Following a constitutional amendment made in 1997, the Governor may also appoint a representative to attend a specific meeting of the Conference of Rulers. This appointment must be made with the advice of the Premier and the consent of the King.

== Functions, powers and privileges ==
Many functions and powers of the king – at the federal level – are delegated to the governor at the state level – like the other rulers of states. The governor, however, has no power and function towards the judiciary. Most of them are appointed after consultation with the premier, except in appointing the premier. The same process occurred during dismissal of an office bearer.

The Constitution also describes powers of the governor in the Council Negri. All bills must be assented by the governor in 30 days after a bill passed.
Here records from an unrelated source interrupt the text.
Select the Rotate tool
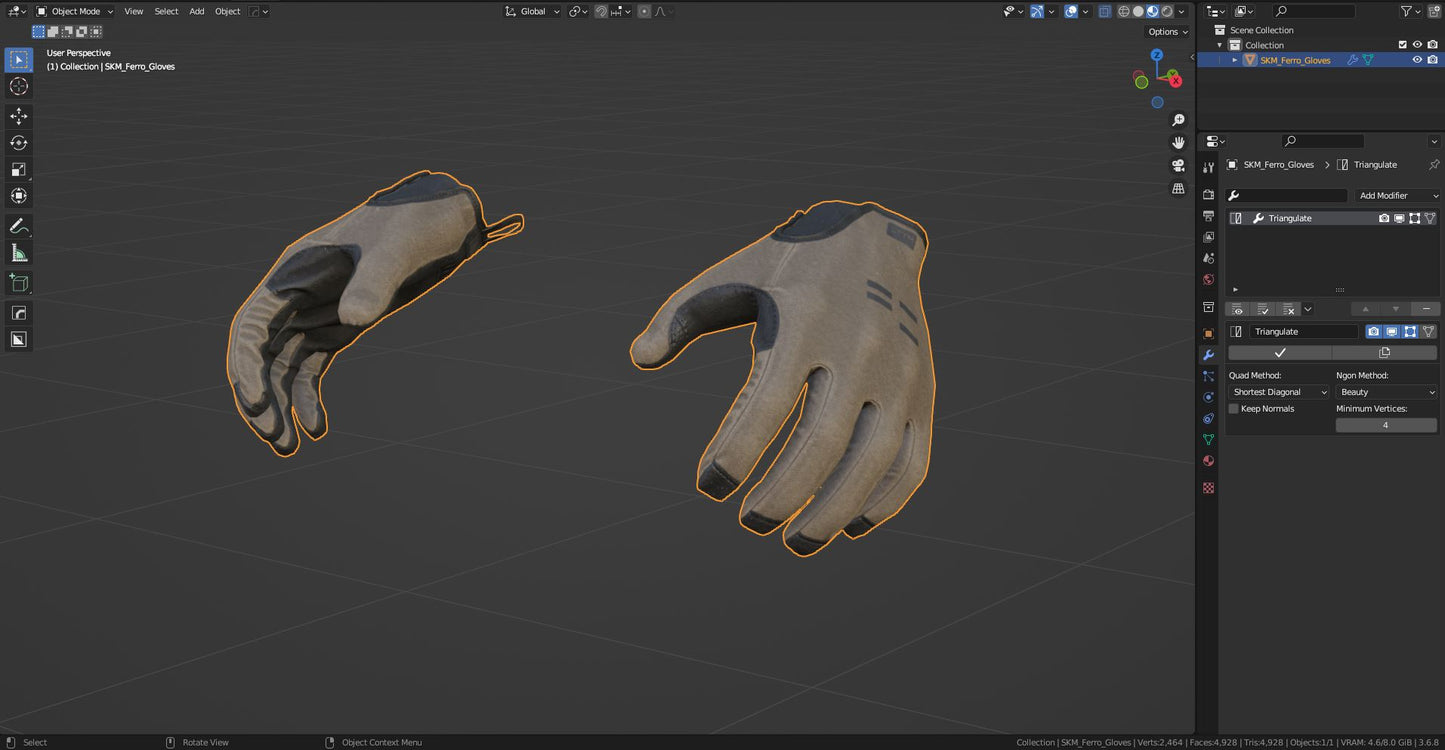This screenshot has height=750, width=1445. tap(18, 142)
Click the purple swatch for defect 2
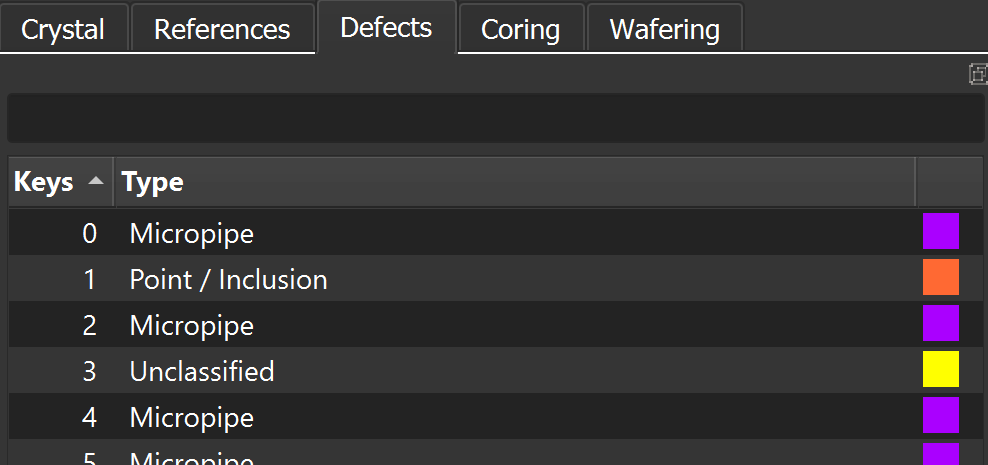This screenshot has height=465, width=988. click(x=941, y=323)
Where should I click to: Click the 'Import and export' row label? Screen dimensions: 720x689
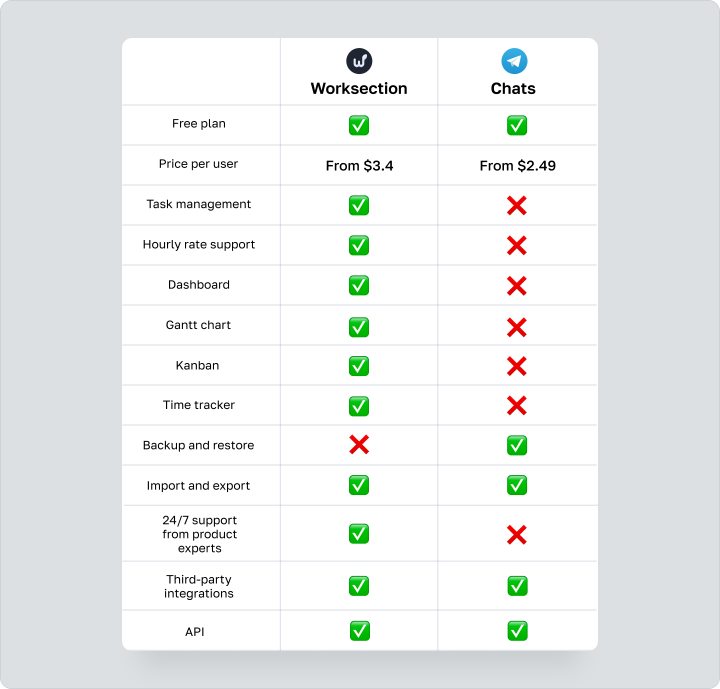click(x=199, y=485)
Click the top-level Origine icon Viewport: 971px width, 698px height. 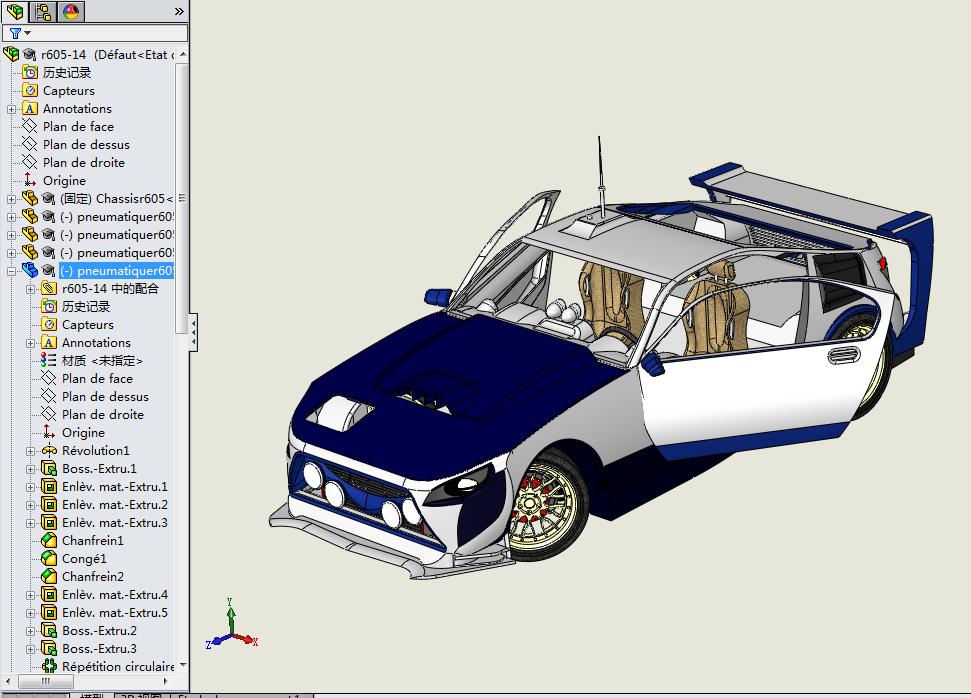(x=30, y=181)
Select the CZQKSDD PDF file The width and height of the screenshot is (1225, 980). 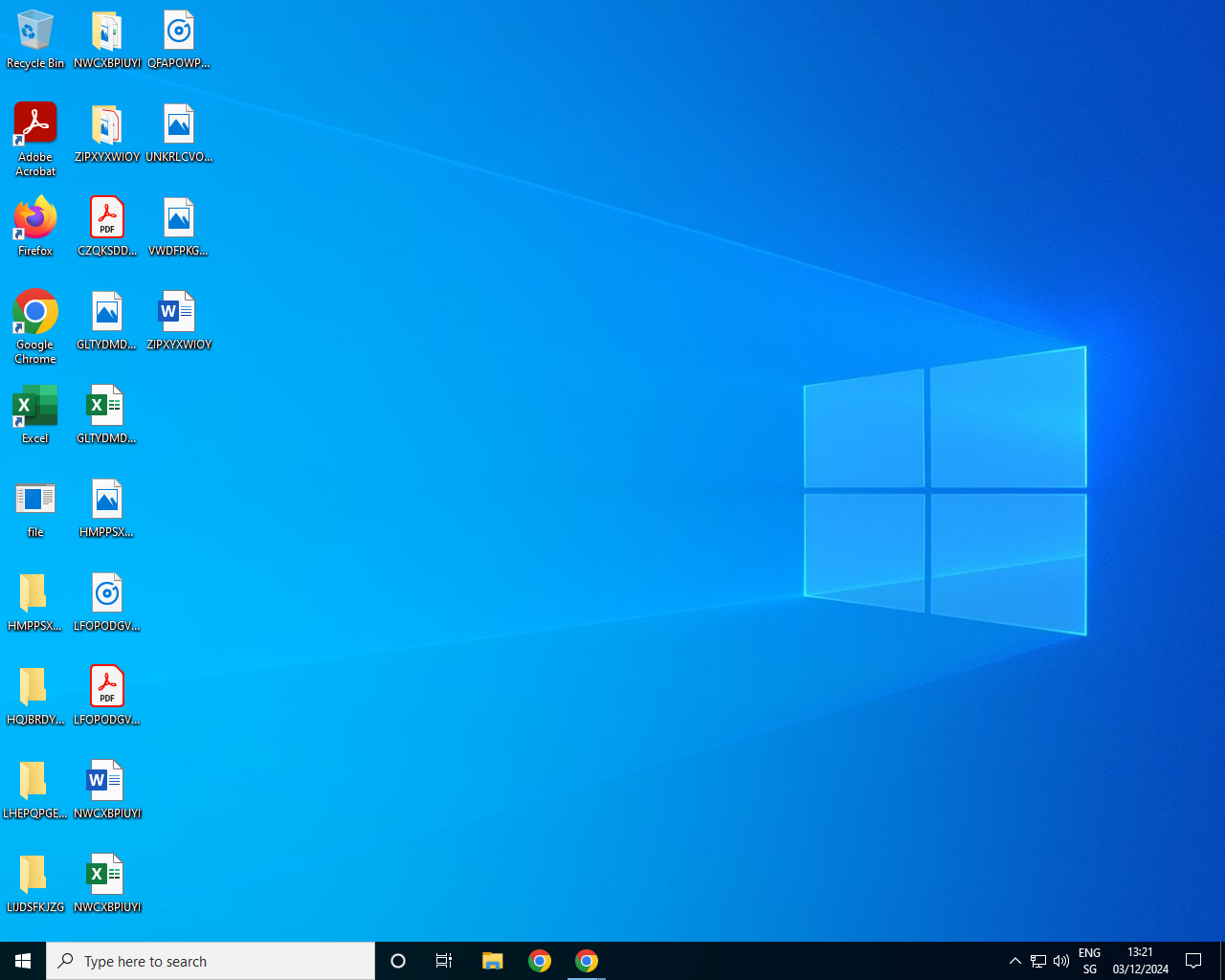pos(107,226)
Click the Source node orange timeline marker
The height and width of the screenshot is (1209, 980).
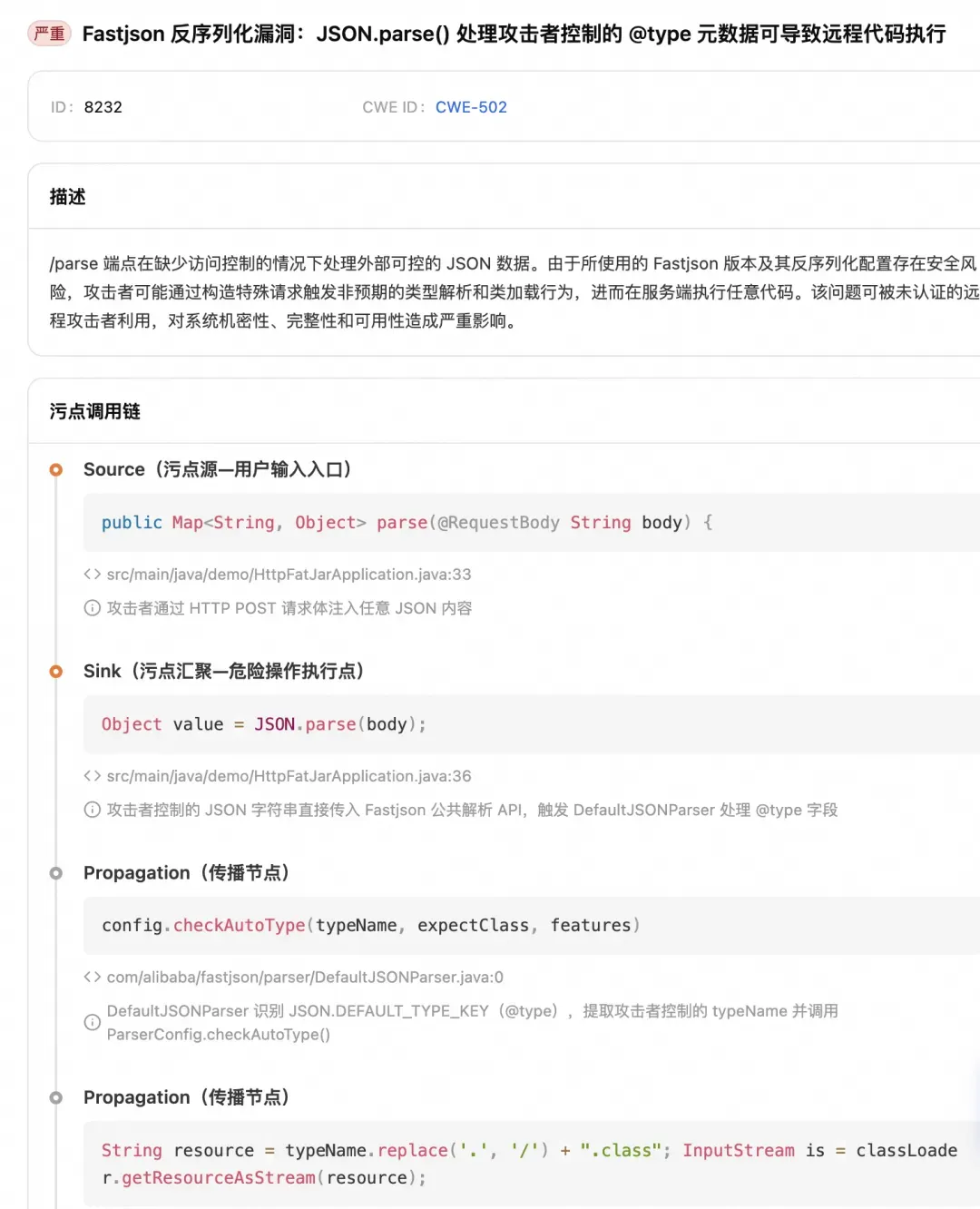tap(56, 469)

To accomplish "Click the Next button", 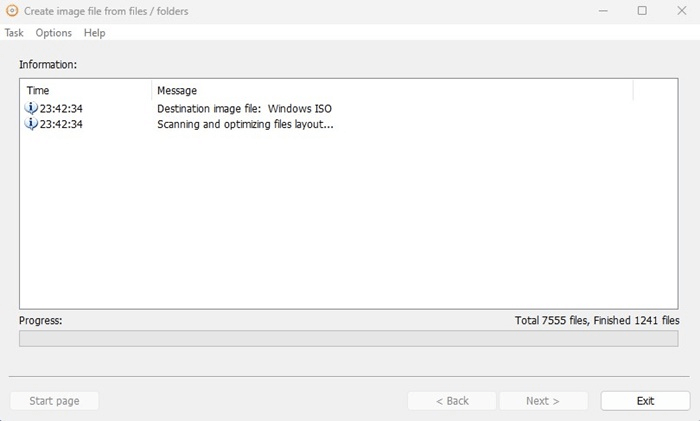I will 542,401.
The governor also has to address the assembly annually.

== List ==
=== Governors of the Crown Colony of Sarawak (1946–1963) ===

| No. | Coat of arms | Portrait | Governor | Took office | Left office | Duration | Monarch |
|---|---|---|---|---|---|---|---|
| 1 |  |  | Charles Arden-Clarke (1898–1962) | 1 July 1946 | 26 July 1949 | 3 years, 26 days | George VI (1946–1952) |
| 2 |  |  | Duncan Stewart (1904–1949) | 14 November 1949 | 10 December 1949 | 27 days | George VI (1946–1952) |
| — |  |  | Christopher Dawson (Acting Governor) | 10 December 1949 | 4 April 1950 | 116 days | George VI (1946–1952) |
| 3 |  |  | Anthony Foster Abell (1906–1994) | 4 April 1950 | 15 November 1959 | 9 years, 226 days | Elizabeth II (1952–1963) |
| 4 |  |  | Alexander Waddell (1913–1999) | 23 February 1960 | 21 July 1963 | 3 years, 149 days | Elizabeth II (1952–1963) |

=== Governors of Sarawak (1963–present) ===

No.: Coat of arms; Portrait; Governor; Took office; Left office; Duration; Yang di-Pertuan Agong (Reign)
1: Tun Datuk Abang Haji Openg bin Abang Sapiee (1905–1969); 16 September 1963; 28 March 1969; 5 years, 194 days; Tuanku Syed Putra (1960–1965)
Sultan Ismail Nasiruddin Shah (1965–1970)
2: Tun Datuk Patinggi Tan Sri Tuanku Haji Bujang bin Tuanku Othman (1898–1986); 2 April 1969; 1 April 1977; 8 years, 0 days; Sultan Ismail Nasiruddin Shah (1965–1970)
Tuanku Abdul Halim (1970–1975)
Sultan Yahya Petra (1975–1979)
3: Tun Pehin Sri Abang Haji Muhammad Salahuddin bin Abang Barieng (1921–2022) First term; 2 April 1977; 1 April 1981; 4 years, 0 days; Sultan Yahya Petra (1975–1979)
Sultan Ahmad Shah (1979–1984)
4: Tun Datuk Patinggi Haji Abdul Rahman bin Ya'kub (1928–2015); 2 April 1981; 1 April 1985; 4 years, 0 days; Sultan Ahmad Shah (1979–1984)
Sultan Iskandar (1984–1989)
5: Tun Datuk Patinggi (Dr.) Haji Ahmad Zaidi Adruce bin Muhammed Noor (1924–2000); 2 April 1985; 5 December 2000; 15 years, 248 days; Sultan Iskandar (1984–1989)
Sultan Azlan Shah (1989–1994)
Tuanku Ja'afar (1994–1999)
Sultan Salahuddin (1999–2001)
6: Tun Pehin Sri Abang Haji Muhammad Salahuddin bin Abang Barieng (1921–2022) Second term; 22 February 2001; 28 February 2014; 13 years, 7 days; Sultan Salahuddin (1999–2001)
Tuanku Syed Sirajuddin (2001–2006)
Sultan Mizan Zainal Abidin (2006–2011)
Tuanku Abdul Halim (2011–2016)
7: Tun Pehin Sri Haji Abdul Taib bin Mahmud (1936–2024); 1 March 2014; 25 January 2024; 9 years, 331 days; Tuanku Abdul Halim (2011–2016)
Sultan Muhammad V (2016–2019)
Al-Sultan Abdullah (2019–2024)
8: Tun Pehin Sri Dr. Haji Wan Junaidi bin Tuanku Jaafar (born 1946); 26 January 2024; Incumbent; 2 years, 242 days; Al-Sultan Abdullah (2019–2024)
Sultan Ibrahim (2024–present)

== See also ==
- Yang di-Pertua Negeri

== Notes ==
1. Abang Muhammad Salahuddin was the first Yang di-Pertua Negeri to serve twice as the Governor of Sarawak.